*** Opening of Data to process ***

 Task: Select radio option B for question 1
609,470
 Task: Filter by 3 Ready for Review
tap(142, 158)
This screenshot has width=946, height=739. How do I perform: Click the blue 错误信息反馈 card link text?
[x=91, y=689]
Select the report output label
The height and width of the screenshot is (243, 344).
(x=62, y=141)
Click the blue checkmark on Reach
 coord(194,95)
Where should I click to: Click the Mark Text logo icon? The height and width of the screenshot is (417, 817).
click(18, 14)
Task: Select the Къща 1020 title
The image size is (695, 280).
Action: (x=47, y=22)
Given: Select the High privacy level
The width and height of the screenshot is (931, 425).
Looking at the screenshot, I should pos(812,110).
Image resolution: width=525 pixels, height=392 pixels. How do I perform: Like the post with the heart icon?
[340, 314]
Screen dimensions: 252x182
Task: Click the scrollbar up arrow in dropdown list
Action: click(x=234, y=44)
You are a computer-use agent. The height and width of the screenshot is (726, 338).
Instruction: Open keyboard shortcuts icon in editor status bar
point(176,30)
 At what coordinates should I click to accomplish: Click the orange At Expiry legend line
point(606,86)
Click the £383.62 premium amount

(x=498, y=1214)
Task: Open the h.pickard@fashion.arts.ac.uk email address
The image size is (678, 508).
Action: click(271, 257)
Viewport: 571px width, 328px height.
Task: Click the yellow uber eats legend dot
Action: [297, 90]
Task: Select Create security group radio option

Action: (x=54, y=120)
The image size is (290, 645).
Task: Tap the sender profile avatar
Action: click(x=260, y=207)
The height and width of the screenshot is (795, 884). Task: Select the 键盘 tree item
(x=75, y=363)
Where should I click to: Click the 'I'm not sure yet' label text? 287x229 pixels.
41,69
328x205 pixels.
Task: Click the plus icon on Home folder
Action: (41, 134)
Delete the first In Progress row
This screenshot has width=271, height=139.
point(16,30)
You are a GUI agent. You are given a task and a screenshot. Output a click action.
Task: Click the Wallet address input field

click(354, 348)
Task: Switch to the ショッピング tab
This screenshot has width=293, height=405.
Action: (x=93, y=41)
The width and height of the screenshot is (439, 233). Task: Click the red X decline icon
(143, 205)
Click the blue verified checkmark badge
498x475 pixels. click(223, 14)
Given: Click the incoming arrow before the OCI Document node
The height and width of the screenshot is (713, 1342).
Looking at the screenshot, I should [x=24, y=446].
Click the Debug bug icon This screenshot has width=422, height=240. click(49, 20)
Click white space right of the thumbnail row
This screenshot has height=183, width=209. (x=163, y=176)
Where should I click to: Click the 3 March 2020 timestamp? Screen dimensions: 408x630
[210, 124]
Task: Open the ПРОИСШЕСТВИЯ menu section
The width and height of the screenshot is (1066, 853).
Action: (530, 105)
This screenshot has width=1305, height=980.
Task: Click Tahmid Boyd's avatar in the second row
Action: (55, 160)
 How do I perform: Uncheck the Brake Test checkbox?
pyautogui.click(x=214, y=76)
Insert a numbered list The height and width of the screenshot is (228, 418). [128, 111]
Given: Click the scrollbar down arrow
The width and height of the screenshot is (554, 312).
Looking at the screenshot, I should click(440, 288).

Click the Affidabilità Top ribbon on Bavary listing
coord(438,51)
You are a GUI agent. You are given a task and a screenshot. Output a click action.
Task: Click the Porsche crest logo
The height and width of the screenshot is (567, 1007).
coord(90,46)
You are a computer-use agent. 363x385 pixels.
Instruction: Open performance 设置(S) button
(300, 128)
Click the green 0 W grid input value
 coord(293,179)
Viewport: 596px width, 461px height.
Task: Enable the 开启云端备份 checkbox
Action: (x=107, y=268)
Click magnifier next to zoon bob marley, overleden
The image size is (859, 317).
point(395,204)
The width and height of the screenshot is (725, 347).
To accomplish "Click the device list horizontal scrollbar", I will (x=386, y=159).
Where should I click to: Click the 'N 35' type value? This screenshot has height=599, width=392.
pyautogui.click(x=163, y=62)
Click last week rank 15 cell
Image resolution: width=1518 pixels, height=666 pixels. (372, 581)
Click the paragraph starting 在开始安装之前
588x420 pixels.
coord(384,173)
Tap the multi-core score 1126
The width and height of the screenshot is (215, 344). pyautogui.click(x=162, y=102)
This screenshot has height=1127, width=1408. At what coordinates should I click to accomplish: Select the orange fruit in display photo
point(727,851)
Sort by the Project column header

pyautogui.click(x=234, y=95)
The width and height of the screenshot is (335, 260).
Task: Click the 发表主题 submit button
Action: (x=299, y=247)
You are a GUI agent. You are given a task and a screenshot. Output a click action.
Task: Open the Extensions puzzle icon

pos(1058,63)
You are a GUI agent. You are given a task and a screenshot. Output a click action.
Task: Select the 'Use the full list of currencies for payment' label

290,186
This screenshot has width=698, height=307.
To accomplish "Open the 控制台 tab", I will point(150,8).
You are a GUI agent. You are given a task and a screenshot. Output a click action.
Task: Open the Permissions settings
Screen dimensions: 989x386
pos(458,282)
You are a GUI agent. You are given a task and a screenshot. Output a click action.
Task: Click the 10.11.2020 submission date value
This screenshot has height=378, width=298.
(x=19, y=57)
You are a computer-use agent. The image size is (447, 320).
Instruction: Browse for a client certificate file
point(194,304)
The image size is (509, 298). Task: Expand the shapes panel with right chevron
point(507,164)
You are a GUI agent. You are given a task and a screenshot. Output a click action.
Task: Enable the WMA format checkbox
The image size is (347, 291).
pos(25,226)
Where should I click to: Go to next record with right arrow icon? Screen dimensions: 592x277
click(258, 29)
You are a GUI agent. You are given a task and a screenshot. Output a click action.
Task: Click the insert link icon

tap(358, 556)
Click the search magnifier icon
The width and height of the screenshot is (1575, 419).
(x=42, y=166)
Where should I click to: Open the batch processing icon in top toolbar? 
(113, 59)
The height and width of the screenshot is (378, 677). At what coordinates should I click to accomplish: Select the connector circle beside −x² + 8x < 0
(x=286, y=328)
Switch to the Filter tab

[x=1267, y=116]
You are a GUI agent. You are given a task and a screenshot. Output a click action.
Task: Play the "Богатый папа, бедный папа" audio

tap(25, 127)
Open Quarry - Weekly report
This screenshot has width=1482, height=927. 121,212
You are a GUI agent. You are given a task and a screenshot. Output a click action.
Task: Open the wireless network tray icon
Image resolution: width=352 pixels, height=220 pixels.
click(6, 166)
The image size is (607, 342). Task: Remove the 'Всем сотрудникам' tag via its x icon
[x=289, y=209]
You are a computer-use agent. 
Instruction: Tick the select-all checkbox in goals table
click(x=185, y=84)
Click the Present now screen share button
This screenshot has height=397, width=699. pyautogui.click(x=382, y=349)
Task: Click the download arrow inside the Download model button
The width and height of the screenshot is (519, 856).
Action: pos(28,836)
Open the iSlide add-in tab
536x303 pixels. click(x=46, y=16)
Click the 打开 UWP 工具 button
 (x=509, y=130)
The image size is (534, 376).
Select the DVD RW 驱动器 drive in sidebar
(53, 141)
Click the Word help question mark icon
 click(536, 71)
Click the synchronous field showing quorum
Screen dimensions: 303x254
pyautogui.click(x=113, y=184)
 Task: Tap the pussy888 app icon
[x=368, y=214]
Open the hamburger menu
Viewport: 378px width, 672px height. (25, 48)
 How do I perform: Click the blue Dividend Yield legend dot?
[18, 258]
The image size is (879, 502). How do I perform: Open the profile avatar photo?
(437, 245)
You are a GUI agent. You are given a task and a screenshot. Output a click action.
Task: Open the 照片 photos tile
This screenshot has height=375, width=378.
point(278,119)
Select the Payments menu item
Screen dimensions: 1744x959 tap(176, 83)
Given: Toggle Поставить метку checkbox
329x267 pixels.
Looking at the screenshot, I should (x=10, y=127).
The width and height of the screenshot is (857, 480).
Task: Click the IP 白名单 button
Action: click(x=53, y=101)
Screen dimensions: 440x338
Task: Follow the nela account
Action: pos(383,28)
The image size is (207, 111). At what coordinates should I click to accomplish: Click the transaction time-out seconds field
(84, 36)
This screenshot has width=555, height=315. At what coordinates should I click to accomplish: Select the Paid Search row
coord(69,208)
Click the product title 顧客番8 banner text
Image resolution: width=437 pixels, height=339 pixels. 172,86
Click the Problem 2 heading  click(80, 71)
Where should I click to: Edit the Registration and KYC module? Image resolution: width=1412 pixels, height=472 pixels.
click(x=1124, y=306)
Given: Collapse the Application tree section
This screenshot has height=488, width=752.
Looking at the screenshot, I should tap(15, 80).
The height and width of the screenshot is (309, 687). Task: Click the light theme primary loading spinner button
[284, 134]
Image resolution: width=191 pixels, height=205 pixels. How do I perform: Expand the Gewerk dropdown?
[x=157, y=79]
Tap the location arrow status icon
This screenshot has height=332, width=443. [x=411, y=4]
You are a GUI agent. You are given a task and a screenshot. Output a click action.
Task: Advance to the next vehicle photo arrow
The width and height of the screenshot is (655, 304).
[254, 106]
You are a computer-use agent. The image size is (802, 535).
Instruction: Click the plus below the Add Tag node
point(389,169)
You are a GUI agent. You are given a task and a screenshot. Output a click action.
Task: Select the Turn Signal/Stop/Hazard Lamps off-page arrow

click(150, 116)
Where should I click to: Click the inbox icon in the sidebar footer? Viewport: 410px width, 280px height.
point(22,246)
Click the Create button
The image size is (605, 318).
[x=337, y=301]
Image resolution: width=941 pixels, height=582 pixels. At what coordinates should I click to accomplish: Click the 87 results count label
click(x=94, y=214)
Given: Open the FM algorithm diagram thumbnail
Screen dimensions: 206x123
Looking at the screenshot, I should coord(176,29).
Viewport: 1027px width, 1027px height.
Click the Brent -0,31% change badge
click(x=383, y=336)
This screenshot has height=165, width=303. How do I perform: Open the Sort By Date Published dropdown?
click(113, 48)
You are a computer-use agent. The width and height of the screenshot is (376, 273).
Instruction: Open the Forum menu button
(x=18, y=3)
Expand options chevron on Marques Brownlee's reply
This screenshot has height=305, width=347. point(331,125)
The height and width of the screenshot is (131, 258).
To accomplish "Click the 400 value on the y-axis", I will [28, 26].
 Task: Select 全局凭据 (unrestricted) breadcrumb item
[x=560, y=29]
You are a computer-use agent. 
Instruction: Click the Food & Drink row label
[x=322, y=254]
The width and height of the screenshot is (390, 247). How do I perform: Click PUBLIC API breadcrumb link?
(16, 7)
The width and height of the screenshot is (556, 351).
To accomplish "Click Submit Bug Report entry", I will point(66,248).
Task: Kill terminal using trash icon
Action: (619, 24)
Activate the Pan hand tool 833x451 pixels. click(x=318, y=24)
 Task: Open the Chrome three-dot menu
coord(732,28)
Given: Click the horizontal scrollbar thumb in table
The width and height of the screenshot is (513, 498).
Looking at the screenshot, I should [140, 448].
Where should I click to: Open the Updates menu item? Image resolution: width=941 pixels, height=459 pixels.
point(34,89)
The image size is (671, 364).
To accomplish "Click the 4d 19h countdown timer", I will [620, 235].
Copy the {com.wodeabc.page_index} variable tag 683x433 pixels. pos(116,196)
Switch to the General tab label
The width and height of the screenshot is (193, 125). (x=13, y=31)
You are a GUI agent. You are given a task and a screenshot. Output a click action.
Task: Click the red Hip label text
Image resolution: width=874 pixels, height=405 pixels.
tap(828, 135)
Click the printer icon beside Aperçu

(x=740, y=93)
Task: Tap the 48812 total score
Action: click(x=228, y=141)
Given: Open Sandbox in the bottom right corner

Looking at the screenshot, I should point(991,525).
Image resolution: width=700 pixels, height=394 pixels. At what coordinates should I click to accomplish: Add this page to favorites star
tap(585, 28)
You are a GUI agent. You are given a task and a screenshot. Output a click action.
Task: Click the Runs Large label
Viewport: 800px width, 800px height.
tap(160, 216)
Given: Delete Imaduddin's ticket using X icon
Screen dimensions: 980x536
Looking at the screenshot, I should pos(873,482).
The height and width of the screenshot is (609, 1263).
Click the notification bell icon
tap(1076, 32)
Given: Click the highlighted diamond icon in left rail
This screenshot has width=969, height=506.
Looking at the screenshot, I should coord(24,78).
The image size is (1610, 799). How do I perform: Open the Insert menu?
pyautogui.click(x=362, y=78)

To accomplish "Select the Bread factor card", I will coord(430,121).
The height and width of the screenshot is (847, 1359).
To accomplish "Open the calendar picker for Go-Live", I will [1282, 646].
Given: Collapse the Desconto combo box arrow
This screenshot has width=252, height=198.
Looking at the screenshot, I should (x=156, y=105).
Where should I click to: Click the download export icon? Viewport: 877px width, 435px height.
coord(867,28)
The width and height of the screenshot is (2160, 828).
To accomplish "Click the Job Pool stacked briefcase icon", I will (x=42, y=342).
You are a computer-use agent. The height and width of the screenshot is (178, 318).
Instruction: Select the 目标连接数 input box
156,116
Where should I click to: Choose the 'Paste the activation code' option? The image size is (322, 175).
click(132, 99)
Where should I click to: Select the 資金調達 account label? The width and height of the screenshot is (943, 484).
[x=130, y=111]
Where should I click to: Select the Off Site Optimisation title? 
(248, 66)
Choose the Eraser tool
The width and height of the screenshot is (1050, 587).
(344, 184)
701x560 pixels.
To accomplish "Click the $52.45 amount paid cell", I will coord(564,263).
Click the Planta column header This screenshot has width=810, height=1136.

*** Close of Data to process ***

:: What is expected ::
When you reach the line holding "Expand options chevron" in the records above, begin reproducing exactly, stop after the line holding "The width and height of the screenshot is (556, 351).", and output nothing else.

:: Solution ::
Expand options chevron on Marques Brownlee's reply
This screenshot has height=305, width=347. point(331,125)
The height and width of the screenshot is (131, 258).
To accomplish "Click the 400 value on the y-axis", I will [28, 26].
 Task: Select 全局凭据 (unrestricted) breadcrumb item
[x=560, y=29]
You are a computer-use agent. 
Instruction: Click the Food & Drink row label
[x=322, y=254]
The width and height of the screenshot is (390, 247). How do I perform: Click PUBLIC API breadcrumb link?
(16, 7)
The width and height of the screenshot is (556, 351).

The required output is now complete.